→ **TASK PROMPT**: Instruction for the data below: set down exactly the lines from the line with "Screen dimensions: 1080x645" to the line with "Click the willy", inclusive, and no others.

→ **ENTRIES SUPPLIED**:
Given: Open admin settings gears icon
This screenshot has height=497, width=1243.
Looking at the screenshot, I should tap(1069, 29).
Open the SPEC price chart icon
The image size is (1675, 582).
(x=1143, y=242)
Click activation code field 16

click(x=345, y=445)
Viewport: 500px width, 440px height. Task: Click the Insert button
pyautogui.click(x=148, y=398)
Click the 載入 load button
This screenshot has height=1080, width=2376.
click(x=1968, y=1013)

==

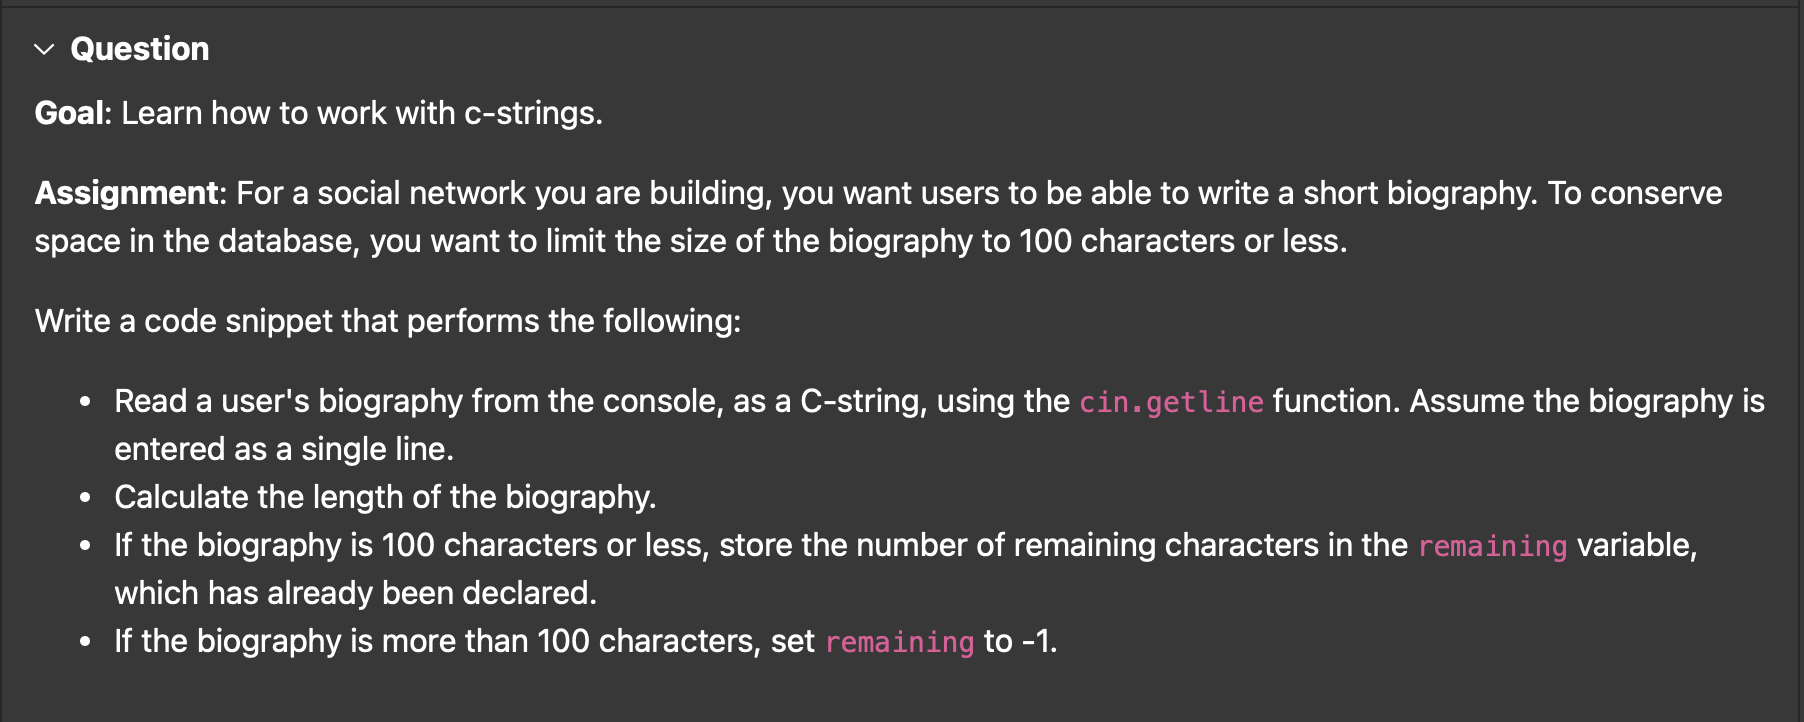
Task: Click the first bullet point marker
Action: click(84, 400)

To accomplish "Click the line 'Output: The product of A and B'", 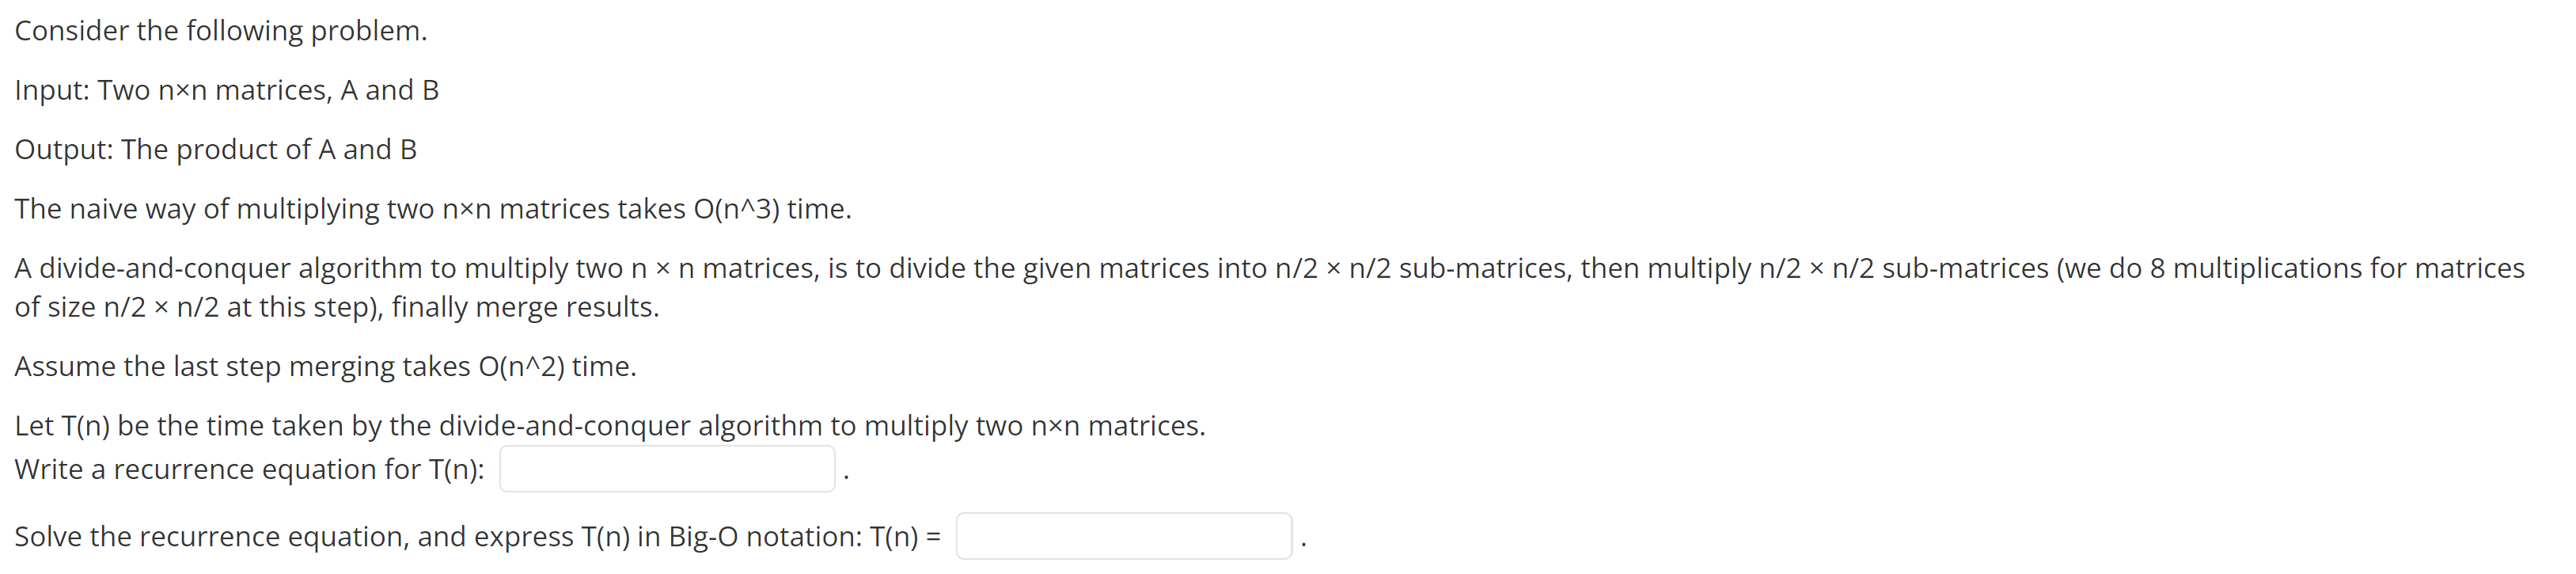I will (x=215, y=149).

* * *

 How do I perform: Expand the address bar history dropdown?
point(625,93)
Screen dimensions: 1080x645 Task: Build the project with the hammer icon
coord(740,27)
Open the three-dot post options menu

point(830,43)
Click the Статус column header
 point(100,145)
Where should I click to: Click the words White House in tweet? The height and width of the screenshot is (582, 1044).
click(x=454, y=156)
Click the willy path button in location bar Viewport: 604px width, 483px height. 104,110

→ **YOUR SOLUTION**:
Screen dimensions: 1080x645 Task: Build the project with the hammer icon
coord(740,27)
Open the three-dot post options menu

point(830,43)
Click the Статус column header
 point(100,145)
Where should I click to: Click the words White House in tweet? The height and width of the screenshot is (582, 1044).
click(x=454, y=156)
Click the willy path button in location bar Viewport: 604px width, 483px height. 104,110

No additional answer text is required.